◆ ACTIONS TO TAKE ◆
1. According to the Heroku deployment guide, which web server is Pulsar LIMS configured to use by default?
2. Continue the Heroku deployment guide from its last sentence.

Deployment on Heroku - StanfordBioinformatics/pulsar_lims GitHub Wiki

This article is about deploying on Heroku for a production instance. You may want to instead test locally for free if you are assessing Pulsar or just want to play around to familiarize yourself with it. The Heroku CLI can be used to test locally via the heroku local command, which is the way that I recommend you test locally. See here for details.

Creating your own Pulsar instance on Heroku

Make sure to have the Heroku CLI installed on your local computer.

Next, clone the current repository to your local workstation:

git clone https://github.com/nathankw/pulsar_lims.git

You need a local checkout when you create your Heroku app, as described below.

A note regarding the web server that Pulsar is configured to use: This repo contains a Procfile in the top-level folder of the repo. Heroku looks for a Procfile in the app's root directory to determine what type of web server to use and how to start it up. If no Procfile is present, then the default web server used will be WEBrick, and you don't want that - it's a single-threaded process and can thus only handle one request at a time. Pulsar LIMS is configured to use the Puma web server by default, as it contains this in its Procfile:

web: bundle exec puma -t 5:5 -p ${PORT:-3000} -e ${RACK_ENV:-development}

Now, in your terminal, cd into the pulsar_lims directory that contains the code you checked out above. Then create an app space on Heroku using the app name of your liking (let's just simply call it "lims" for the sake of this tutorial:

>heroku create lims  
Creating ⬢ lims... done

Creating the app doesn't add the checkout of the codebase yet on the Heroku server. You simply have an app on Heroku called "lims" that just has an empty git repo, which you'll use later on when you do add your codebase. This empty git repo is added as a remote under the name heroku in your local repo.

The web application runs in a dyno, what Heroku defines as a lightweight linux container, which runs on Ubuntu 16.04 (see Heroku stacks for details).

The default dyno type in which your web application runs is the free type. This is too limiting (in terms of physical resources), so go ahead and upgrade it. Below, we upgrade the dyno type to the next level up - the "hobby" type:

heroku dyno:type web=hobby

Above, "web" is specifying the configuration of the dyno (there are web dynos that receive HTTP traffic, worker dynos, and one-off dynos; see See Dyno Configurations). We only have one dyno so far, and that is a web dyno (specified in the Procfile), but we still need to be explicit about which dyno configuration we are scaling up.

Creating the Postgres database

New Rails apps on Heroku by default get a free Postgres add-on on the first code push. There are many different Postgres pricing plans, and the free one is pretty limited. Therefore, you'll want to scale it up. This should be done before pushing any code to Heroku - with Rails apps on Heroku, all add-ons must be specified before the first release is created.

>heroku addons:create heroku-postgresql:standard-0  
Creating heroku-postgresql:standard-0 on ⬢ pulsar-encode... $50/month  
The database should be available in 3-5 minutes.  
! CAUTION: The database will be empty. If upgrading, you can transfer  
!          data from another database with pg:copy.  
Use `heroku pg:wait` to track status.  
postgresql-concave-14404 is being created in the background. The app will restart when complete...

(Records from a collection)
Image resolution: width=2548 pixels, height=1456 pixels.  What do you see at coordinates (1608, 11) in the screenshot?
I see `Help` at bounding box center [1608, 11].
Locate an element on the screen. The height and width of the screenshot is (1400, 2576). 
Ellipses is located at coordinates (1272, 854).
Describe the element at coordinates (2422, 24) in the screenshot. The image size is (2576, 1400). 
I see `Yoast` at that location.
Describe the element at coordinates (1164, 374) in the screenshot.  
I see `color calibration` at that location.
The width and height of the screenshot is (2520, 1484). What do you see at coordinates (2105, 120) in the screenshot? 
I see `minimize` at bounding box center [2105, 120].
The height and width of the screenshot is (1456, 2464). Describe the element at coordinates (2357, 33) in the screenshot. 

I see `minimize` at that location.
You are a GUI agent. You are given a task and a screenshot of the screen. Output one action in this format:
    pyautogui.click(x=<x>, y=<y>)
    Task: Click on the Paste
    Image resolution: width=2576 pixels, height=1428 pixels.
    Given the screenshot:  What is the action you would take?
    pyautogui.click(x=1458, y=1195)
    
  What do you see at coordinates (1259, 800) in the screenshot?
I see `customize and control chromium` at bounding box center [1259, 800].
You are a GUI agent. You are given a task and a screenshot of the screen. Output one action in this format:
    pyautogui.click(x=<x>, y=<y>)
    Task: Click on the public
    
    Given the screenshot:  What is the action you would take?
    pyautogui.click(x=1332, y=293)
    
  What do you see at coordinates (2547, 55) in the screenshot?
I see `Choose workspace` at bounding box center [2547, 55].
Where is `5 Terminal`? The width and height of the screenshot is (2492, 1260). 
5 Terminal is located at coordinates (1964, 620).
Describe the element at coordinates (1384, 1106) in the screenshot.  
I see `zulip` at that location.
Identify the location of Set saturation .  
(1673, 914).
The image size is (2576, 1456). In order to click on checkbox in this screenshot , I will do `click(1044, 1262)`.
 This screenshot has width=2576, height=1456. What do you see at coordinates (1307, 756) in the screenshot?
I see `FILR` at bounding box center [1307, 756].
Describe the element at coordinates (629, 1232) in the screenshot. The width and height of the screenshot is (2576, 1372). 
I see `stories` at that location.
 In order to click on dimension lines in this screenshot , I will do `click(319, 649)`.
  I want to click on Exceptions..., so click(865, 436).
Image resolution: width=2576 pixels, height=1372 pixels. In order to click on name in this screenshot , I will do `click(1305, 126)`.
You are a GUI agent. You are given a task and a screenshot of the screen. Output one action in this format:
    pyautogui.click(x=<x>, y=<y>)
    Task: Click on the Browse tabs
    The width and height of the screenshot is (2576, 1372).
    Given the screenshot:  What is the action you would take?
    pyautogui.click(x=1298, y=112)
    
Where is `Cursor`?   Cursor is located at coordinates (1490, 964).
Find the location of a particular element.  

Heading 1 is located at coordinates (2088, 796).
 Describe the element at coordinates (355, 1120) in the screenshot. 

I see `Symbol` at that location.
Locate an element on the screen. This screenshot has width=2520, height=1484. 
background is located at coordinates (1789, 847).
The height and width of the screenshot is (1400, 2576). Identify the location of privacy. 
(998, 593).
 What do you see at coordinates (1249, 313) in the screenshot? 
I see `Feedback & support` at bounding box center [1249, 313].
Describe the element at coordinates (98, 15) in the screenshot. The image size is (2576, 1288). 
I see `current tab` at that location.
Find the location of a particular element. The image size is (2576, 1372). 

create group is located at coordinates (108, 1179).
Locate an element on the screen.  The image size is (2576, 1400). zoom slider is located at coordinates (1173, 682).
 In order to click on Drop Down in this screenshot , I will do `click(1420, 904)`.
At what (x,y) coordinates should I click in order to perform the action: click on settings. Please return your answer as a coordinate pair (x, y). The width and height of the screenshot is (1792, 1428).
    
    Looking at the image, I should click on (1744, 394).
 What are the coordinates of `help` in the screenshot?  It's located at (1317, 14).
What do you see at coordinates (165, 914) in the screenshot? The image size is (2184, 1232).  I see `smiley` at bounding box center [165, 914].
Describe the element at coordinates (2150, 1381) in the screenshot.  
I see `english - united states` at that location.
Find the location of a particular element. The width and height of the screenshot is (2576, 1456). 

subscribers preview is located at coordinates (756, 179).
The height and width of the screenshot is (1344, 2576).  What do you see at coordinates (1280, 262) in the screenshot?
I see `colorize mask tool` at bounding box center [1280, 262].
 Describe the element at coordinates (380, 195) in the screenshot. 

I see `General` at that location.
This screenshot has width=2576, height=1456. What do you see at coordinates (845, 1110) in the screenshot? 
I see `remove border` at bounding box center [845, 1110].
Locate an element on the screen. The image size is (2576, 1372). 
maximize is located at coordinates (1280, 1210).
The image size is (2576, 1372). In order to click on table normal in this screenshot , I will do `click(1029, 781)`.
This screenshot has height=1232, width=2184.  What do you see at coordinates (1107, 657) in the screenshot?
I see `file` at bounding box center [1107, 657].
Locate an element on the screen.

◆ ANSWERS BY TASK ◆
1. Puma.

2.
Use heroku addons:info postgresql-concave-14404 to check creation progress  
Use heroku addons:docs heroku-postgresql to view documentation  

The database is empty right now, and that's normal.

Getting information about your Postgres database

Details on Postgres database can be acquired with the heroku pg:info command, i.e.:

>heroku pg:info
=== DATABASE_URL
Plan:               Standard 0
Status:             Available
Data Size:          7.2 MB
Tables:             0
PG Version:         9.6.3
Connections:        2/120
Fork/Follow:        Available
Rollback:           earliest from 2017-06-05 00:37 UTC
Created:            2017-06-05 00:35 UTC
Region:             us
Maintenance:        not required
Maintenance window: Mondays 18:00 to 22:00 UTC
Add-on:             postgresql-concave-14404 

PostgreSQL interactive terminal

You can use the standard PostgreSQL interactive terminal, psql, with your database by using the following command:

heroku pg:psql

You must have PostgreSQL locally installed for this to work.

PostgreSQL backups

You can create one-off backups or scheduled backups; see examples of each below.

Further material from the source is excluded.